I once had a seller who was very, very upset later that they were selling their property. And I talked to them and I found out, really, they just wanted to have someone to talk to. They wanted to have the right to come out and visit the property. I told them, "Hey, come out and visit the property as much as you want. In fact, I'll tell you what. Let's go... Let's have lunch together on a regular basis out at the property, we'll go somewhere." Now, you know where that went. After a short while, I never heard about it again. They came by for lunch a couple of times, that was the end of it, because just as they waxed nostalgic suddenly and had that sudden remorse, it goes away.
A lot of times when we make choices in life, what happens is we make the choice and then we feel bad about it. And then it just evaporates, because none of us really like change, and that's what really everything ties to. When someone's owned something from a long period of time or if they self-manage the RV Park, they've been managing it a long time, changing their routine, it's shocking. It's striking. And after they make that commitment, 'cause they know it's the right thing to do, it still makes them unhappy. But unhappiness doesn't stick long-term, it's kind of temporary and they move on to new interests, new hobbies, new people.
Look at Dave Thomas, the founder of Wendy's, what did he do before Wendy's? Kentucky Fried Chicken, he was one of the most successful franchisees of Kentucky Fried Chicken. And then he sold the Kentucky Fried Chicken chain off, that he'd built, and he was very sad. He found himself at that point just playing golf all the time at a country club. Didn't feel like he had any meaning to his life at all. And then someone said to him, "Gosh, Dave, maybe you could try to figure out how to build a better fast food hamburger." And that's where Wendy's came from. That's who people are, they transition from one thing to the next, but there is that brief moment during the transition, where it makes them sad, makes them unhappy.
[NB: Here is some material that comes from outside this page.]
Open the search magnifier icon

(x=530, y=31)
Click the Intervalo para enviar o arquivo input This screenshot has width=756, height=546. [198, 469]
They don't like the change, they don't like the uncertainty, but it doesn't mean you should cancel your deal over it.
So when the seller comes to you and says, "Hey, I'm sad. I'm lonely. I wanna cancel. I've got seller's remorse." Don't do it. Say, "Seller, we have a deal. I'm super enthusiastic about the deal. Let's talk more in depth of what the problem is." And often with bonding and just open discussion, you can help make them feel better about the transition, because letting people out of contracts is not going to get you anywhere as far as your RV Park ownership goal, and it's also just not the right thing. In fact, sometimes not dropping the contract is almost a form of tough love, because the person really does need to sell. And just because they have second thoughts later, scientifically, they knew when they signed the agreement, that it was, in fact, the right thing for them to do at that time. And you gotta hold them to that bigger, more macro item, which was correct and not let seller's remorse come in and poison that for both the seller and yourself. This is Frank Rolfe for the RV Park Mastery Podcast. Hope you enjoyed this. Talk to you again soon.